**What this exercise asks**
**a.** Give again the part of the robot design notes that opens with the words containing "1. Data is collected" and closes with "the robot's perspective.", swapping "external display" for "remote monitor".
**b.** What maximum voltage do the robot design notes give for the RPLiDAR A2M12?
**c.** Carry the robot design notes further, picking up after their last sentence.

**Extract to read**

┄┄┄┄┄┄

Components	Voltage(max) (V)	Current(max) (A)	Power(max) (W)
LeoCore Controller	12	3	36
RaspberryPI 4B	5	3	15
Wheels Buehler Motors 1.61.077.414	12	0.86 (stall current)	41.3 approx
Wheel Encoders - Pololu Romi magnetic encoders	12	0.006	0.288 approx
2.4 GHz Antenna module	3.3	0.115 (in transmit mode)	0.38 approx
Intel NUC 12 Pro	12	-	100 (peak under load)
RPLiDAR A2M12	5	0.6	3
Intel RealSense D435i	5	0.7	3.5
5MP RGB Camera	3.3	0.25	0.83
PincherX 150 Robot Arm - DYNAMIXEL U2D2 power hub

Software Design

1. Data is collected from three sensors, with depth camera data being sent to ros_gz_bridge and YOLO Object Detection. Radar data is also sent to ros_gz_bridge, and Leo camera data is sent to an external display, allowing users to see the robot's perspective.

2. After receiving information from radar and IMU, ros_gz_bridge publishes the data to the Slam toolbox, enabling the robot to map and identify obstacles ahead.

3. Slam toolbox internally completes the map drawing function and publishes /map to the Navigation stack. (Proceed to step 5)

4. YOLO Object Detection uses data from the depth camera to determine if a target object is detected. If detected, it publishes a True message and the robot's goal position to the Navigation stack.

5. The Navigation stack has two scenarios.

   • In the first scenario, upon receiving a True message and the destination from YOLO Object Detection, the robot starts automatic navigation to the target location. After reaching the destination, it publishes a True message to Manipulator through the /goal_reach topic. Meanwhile, the robot stops moving, waiting for a True message from Manipulator indicating successful object grasping.
   • In the second scenario, if the robot has not found a target object, it performs the default operation—moves along the right wall along the Y-axis until YOLO Object Detection publishes a True message to the Navigation stack. (Return to step 4)

┄┄┄┄┄┄

[Records locating words and elements]
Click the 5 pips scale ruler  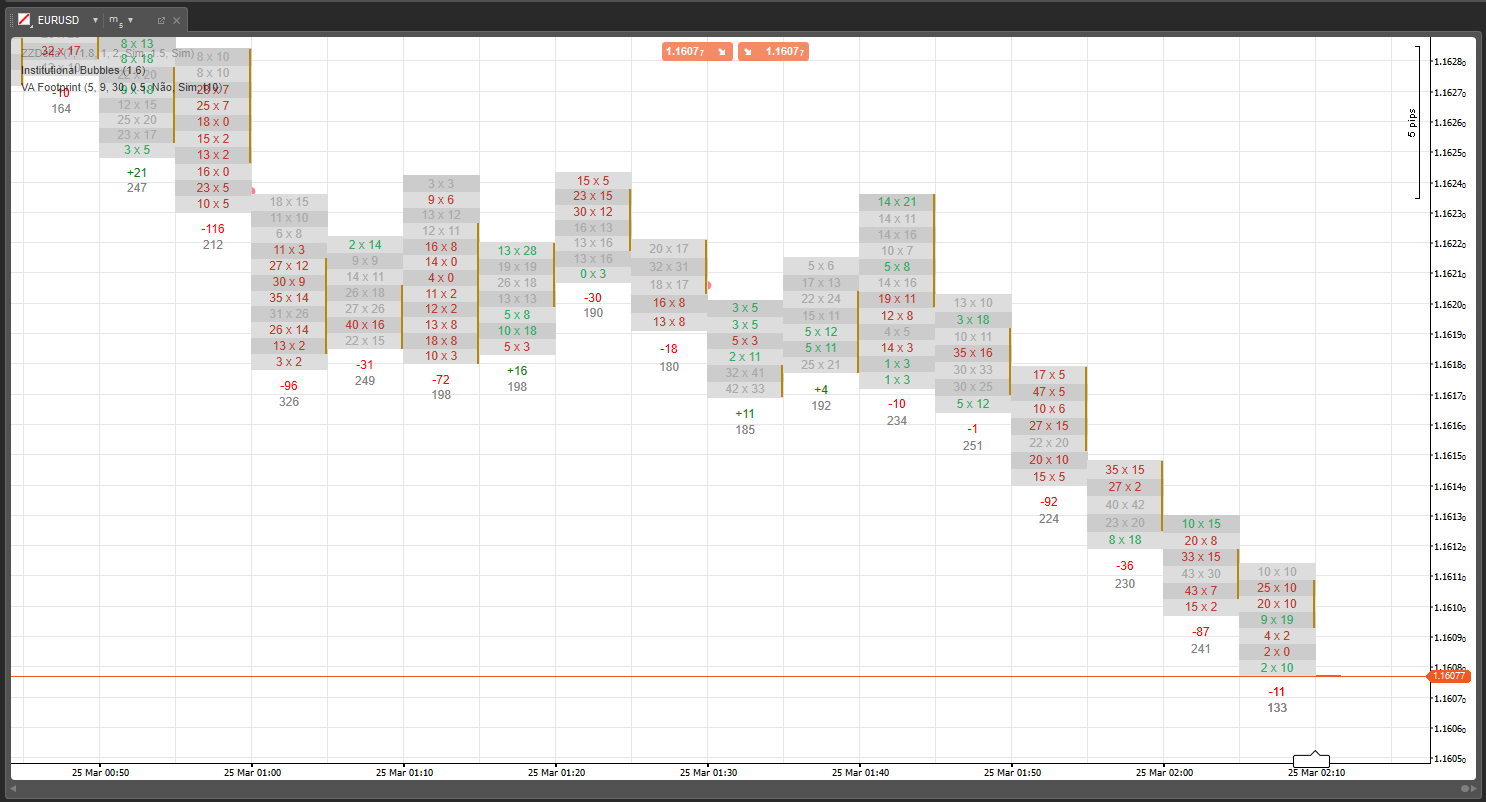click(x=1416, y=122)
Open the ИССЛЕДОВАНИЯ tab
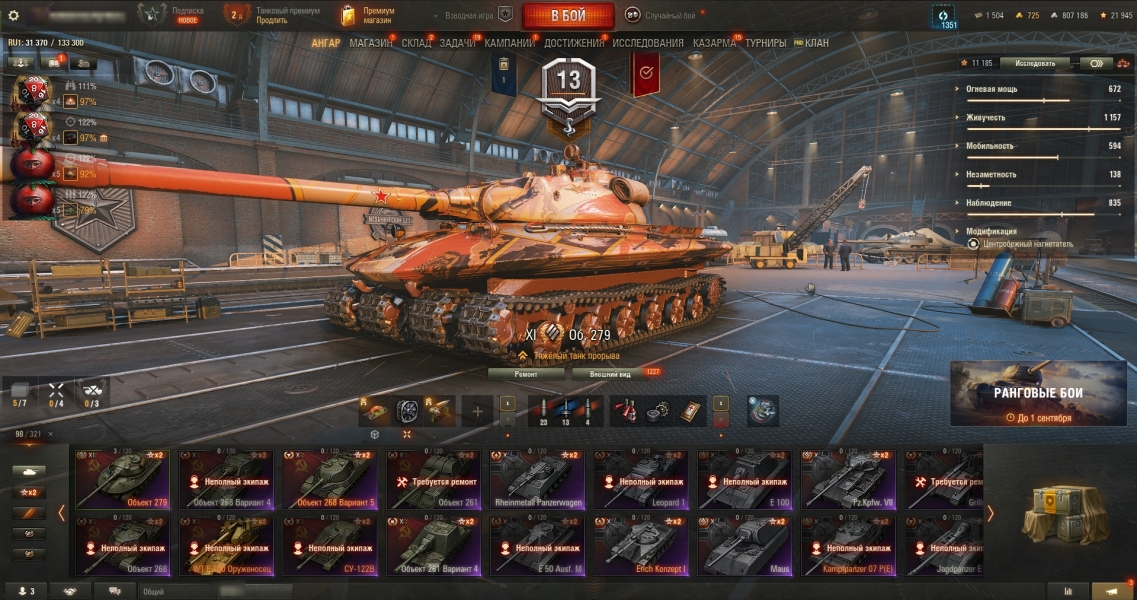 click(648, 44)
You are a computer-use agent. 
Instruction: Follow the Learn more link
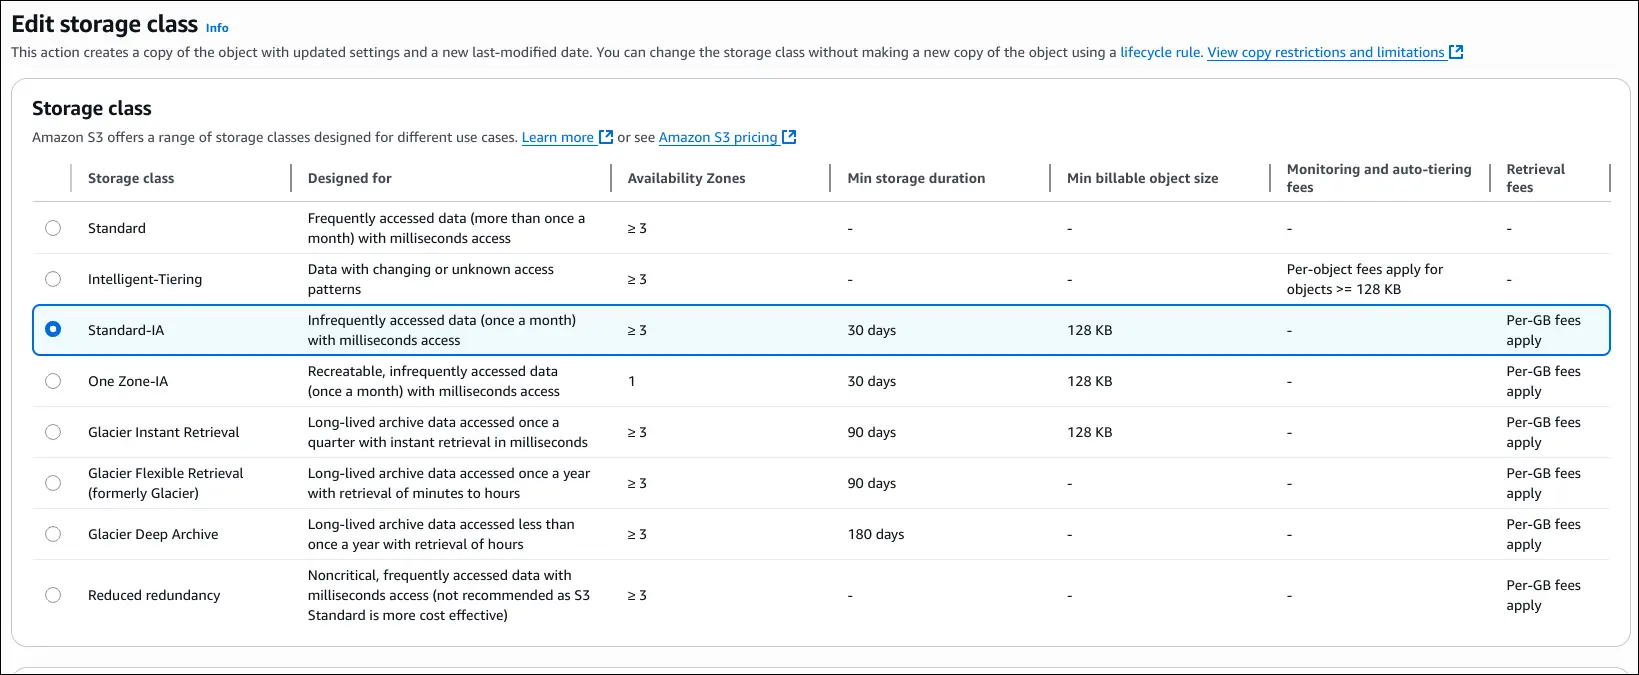tap(557, 137)
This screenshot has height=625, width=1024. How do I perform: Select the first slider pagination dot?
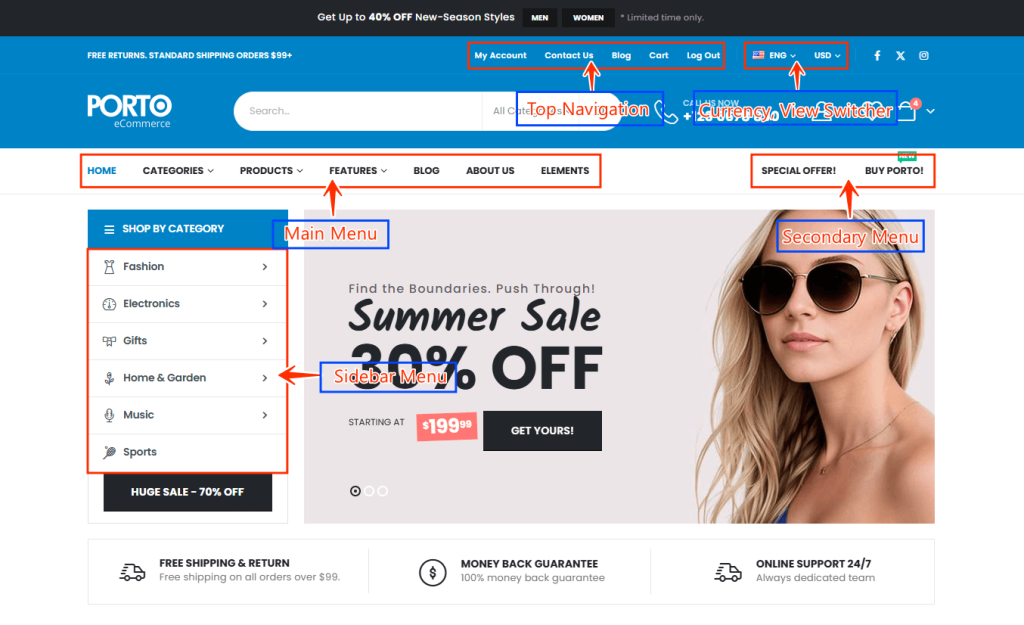[355, 491]
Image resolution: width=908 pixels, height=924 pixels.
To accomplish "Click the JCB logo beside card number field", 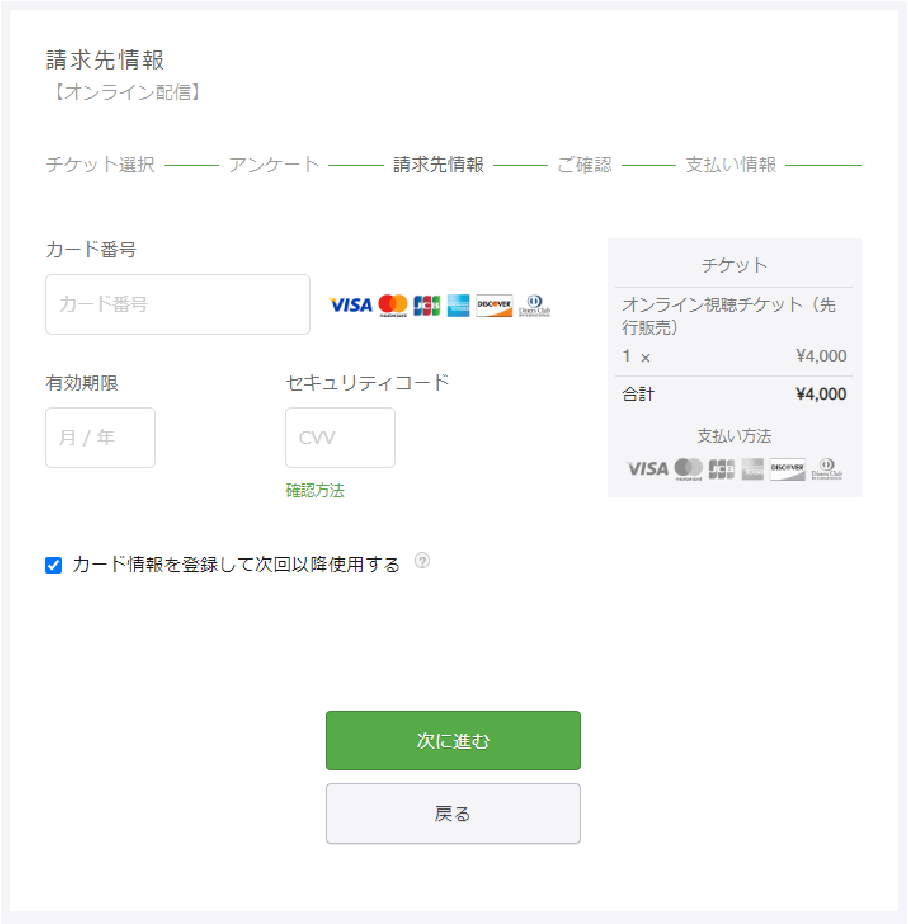I will (427, 305).
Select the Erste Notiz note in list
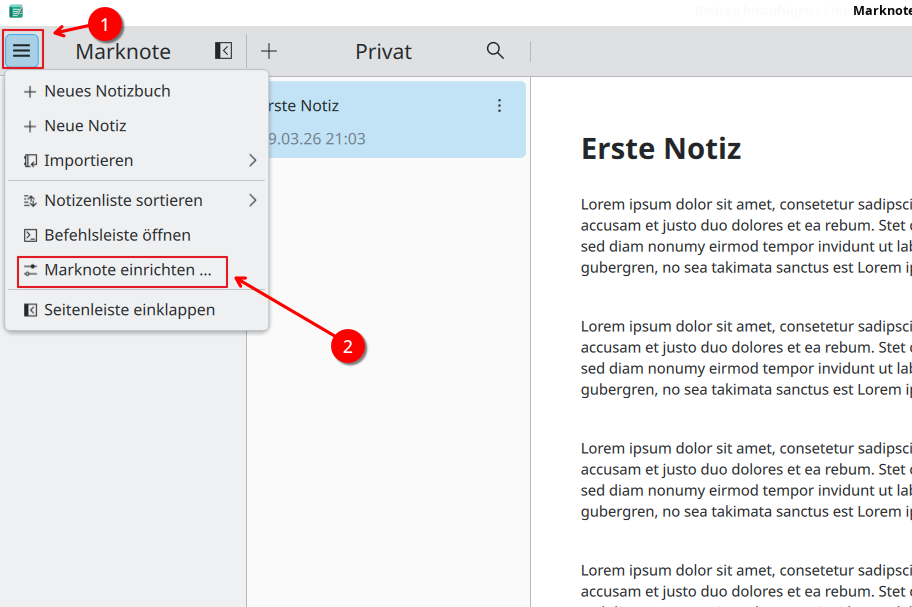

┄┄┄┄┄┄

**Expected responses**
**a.**
1. Data is collected from three sensors, with depth camera data being sent to ros_gz_bridge and YOLO Object Detection. Radar data is also sent to ros_gz_bridge, and Leo camera data is sent to an remote monitor, allowing users to see the robot's perspective.

**b.** 5 V

**c.**
6. When Manipulator receives a True message from the Navigation stack, it subscribes to the /target_position information published by YOLO Object Detection to confirm the location of the target object. Using mathematical methods such as rotation matrices, it calculates the relative position of the object and the End Effector, then publishes the updated object position information to the End Effector.

7. After receiving the object position information, the End Effector performs the grasping action. Once it complete, control the arm back to the default position (folded together). It publishes a True message through /end_effector, indicating the end of the grasping process and enabling the start of the return task.

8. After Manipulator receives the True message from the End Effector, it stops receiving information from YOLO Object and informs the Navigation stack Node through /target_finish.

9. Upon receiving information from Manipulator, the Navigation stack sets the robot's departure position to the target position and executes the return operation. When the robot returns to the starting point, the entire process is complete.

Mechanical Design

Mechanically there are two main areas of the project: the equipment mounting structure, and the payload container. The former shall support all the sensors, computing equipment, the manipulator and any other components necessary for the operation of the robot, while the container’s purpose is to store the payload items collected by the arm and deposit them on the ground once the desired rover pose is reached.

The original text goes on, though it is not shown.